Robert O. Fisch, physician, artist and author, died at home on his 97th birthday. He was born in Budapest, Hungary, on June 12, 1925, the son of Zoltan and Iren Fisch. A survivor of the Holocaust, he was liberated by American soldiers from the Gunskirchen death camp in Austria in May, 1945.
Robert returned to Budapest to earn a medical degree. Because he refused to join the Communist party, he was denied specialization and banished to general practice in a mining village. Active in the Hungarian Revolution of 1956, he escaped in 1957 and came to the University of Minnesota as a medical intern in 1958.
For his heroism against Communist suppression, the Hungarian government awarded him a medal in 1995 and a knighthood in 2000.
In 2019, Robert received the highest honor awarded by the Hungarian state, the Knight’s Cross of the Hungarian Order of Merit, for his contribution to Holocaust education.
Robert was a professor of pediatric medicine at the University of Minnesota Medical School until his retirement in 1997. He was internationally recognized for his clinical research in phenylketonuria (PKU) and for his pioneering PKU and child development studies.
Robert was the author or co-author of more than 100 scientific papers.
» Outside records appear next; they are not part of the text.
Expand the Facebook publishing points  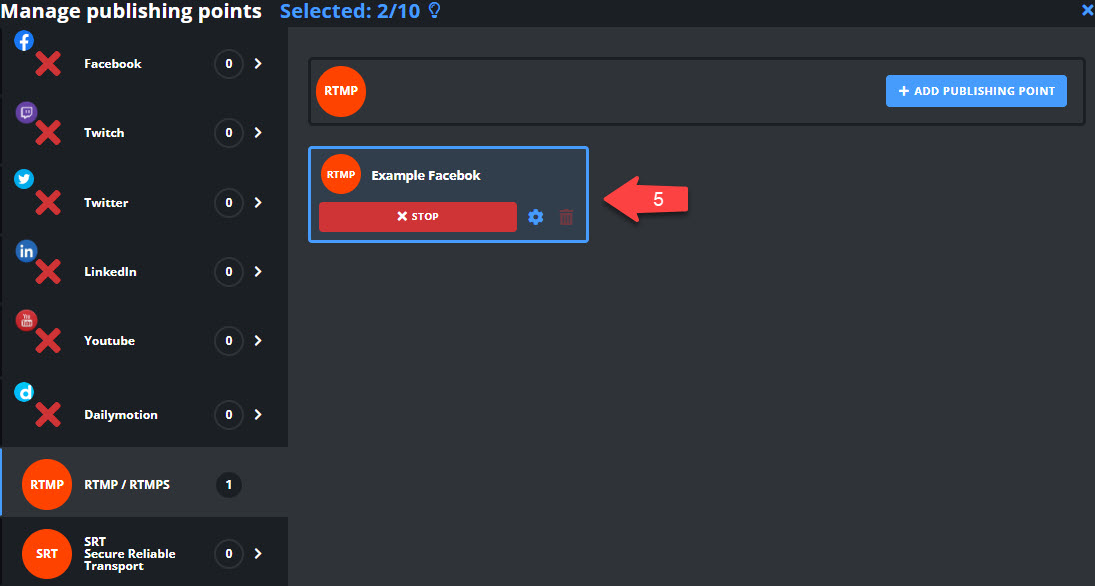point(258,64)
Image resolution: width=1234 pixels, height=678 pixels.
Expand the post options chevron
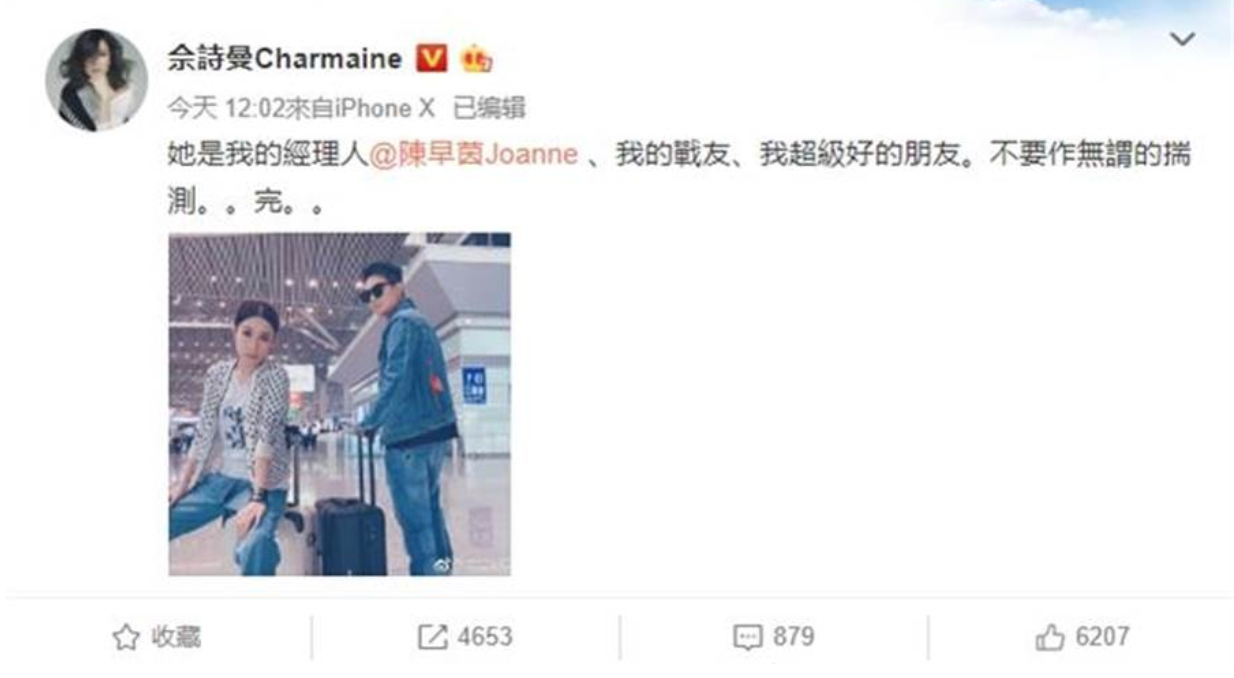tap(1182, 40)
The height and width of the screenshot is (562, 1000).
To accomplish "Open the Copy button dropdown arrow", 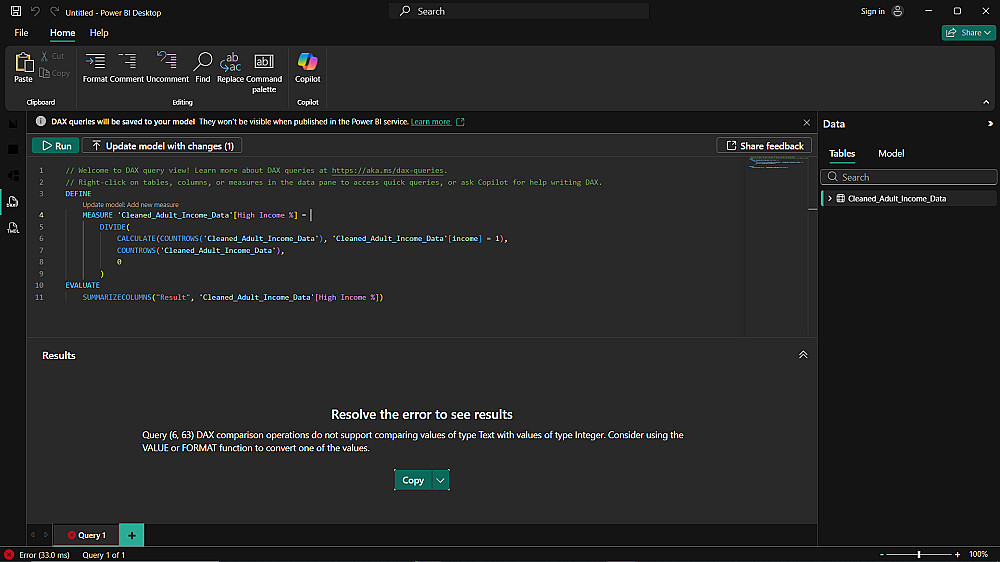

Over the years he cared for thousands of patients and their families, and trained and mentored hundreds of medical students.
A strong advocate of early childhood education and especially of the value of reading to children, Robert established Project Read, an initiative where volunteers read and gave books to children in pediatric clinic waiting rooms.
Robert studied art at the Academy of Fine Arts in Budapest, the Minneapolis College of Art and Design, the U of M, and the Walker Art Center. He achieved a distinguished second career as a visual artist and author.
He published five books including “Light from the Yellow Star: A Lesson of Love from the Holocaust,” which portrays his Holocaust experience and “The Metamorphosis to Freedom,” a testimonial to freedom.
The book, “Light from the Yellow Star,” is provided to schools in the U.S. through the Yellow Star Foundation. A Hungarian version is used by schools there, and a German edition is distributed in Germany and Austria. The book emphasizes the need to learn from the Holocaust that we must remain human even in inhumane circumstances.
Robert’s paintings have been exhibited in the U.S., Europe and Israel, including at the Weisman Art Museum and the Minneapolis Institute of Art. His last show, of new paintings, occurred in April, 2019. His painting “Creation” will hang in the Masonic Institute for the Developing Brain at the University of Minnesota. Robert is survived by his daughter, Alex Fisch (Kurt Stevens) of Abiquiu, N.M., and wife Karen Bachman. He was preceded in death by his brother, Paul. At Robert’s request, services will be held at the Jewish Memorial Cemetery in Budapest, where he will be interred with his father, who died in the Holocaust. Contributions in memory of Robert may be sent to the Yellow Star Foundation at yellowstarfoundation.org.